大阪大学は、固定/染色などの工程なしに、生きた組織のまま大腸の深部まで観察し、大腸がんをリアルタイムに診断できる方法を開発した。従来の方法よりも低侵襲かつ定量的に、正常の大腸組織や大腸がんの組織を診断することが可能になる。
大阪大学は2017年7月31日、固定や染色などの工程なしに、生きた組織のまま大腸の深部まで観察し、大腸がんをリアルタイムに診断できる方法を開発したと発表した。同大学大学院 医学系研究科 特任助教の松井崇浩氏、教授の石井優氏、教授の森正樹氏らの研究グループによるもので、成果は同日、英科学誌「Scientific Reports」で公開された。
現在がん診断には、がんが疑われる部位から組織片を採取し(生検や手術)、ホルマリンなどで化学処理を行い(固定)、薄く切ってガラスに貼り付け(薄切り)、色付けをして(染色)からガラス標本を作製し、顕微鏡で観察する必要がある。これは侵襲的処置であり、まれに患者に不利益な合併症が生じる可能性がある。また、工程が多く、診断までに時間がかかることが課題となっていた。
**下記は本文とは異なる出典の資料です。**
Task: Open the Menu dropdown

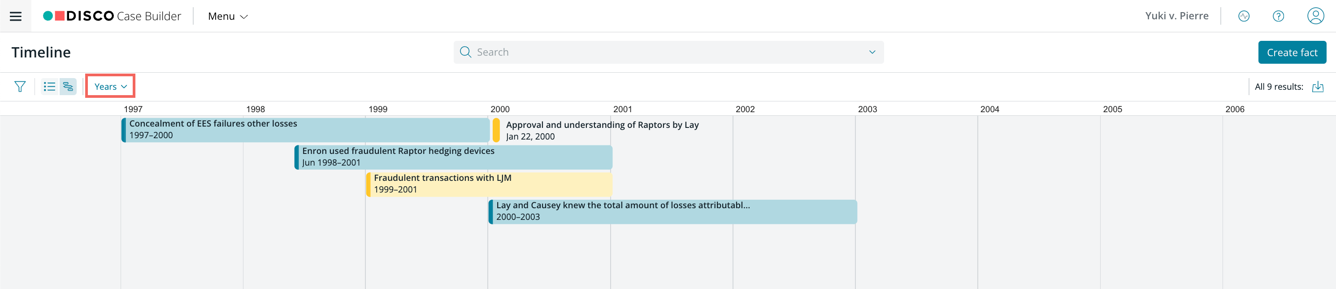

同研究では、近赤外線を当てるだけで生体組織の深部(表面から約120μm)の蛍光を検知し、組織の深い部位を傷つけることなく可視化する「多光子励起イメージング技術」を活用。固定や薄切り、染色といったがん診断のための処理工程を行うことなく、生きた組織のままヒト大腸組織の深部を表面からリアルタイムに観察できる方法を開発した。
具体的には、生体組織内に元来見られる蛍光シグナル(自家蛍光)と、多光子励起イメージング技術で観察できる第2高調波発生による蛍光シグナルを利用して可視化する。第2高調波発生とは、光が非線形光学結晶やコラーゲン線維と相互作用することで、励起光の2倍の周波数の光を発生させる現象のことだ。
この方法で撮影した画像は、従来のガラス標本による顕微鏡の画像と同様に、大腸組織の特徴を詳細に描出できる。さらに、撮影画像の特徴を数値で表すことができ、その数値を利用して撮影画像をがんと非がんに定量的に分類できることも分かった。
今回開発した方法を用いることで、従来の方法よりも低侵襲かつ定量的に、正常の大腸組織や大腸がんの組織を診断することが可能になる。今後、同技術を内視鏡などの医療機器へ応用すれば、低侵襲で迅速ながん診断の他、早期がんの診断、内視鏡治療などでの精度向上が期待できるという。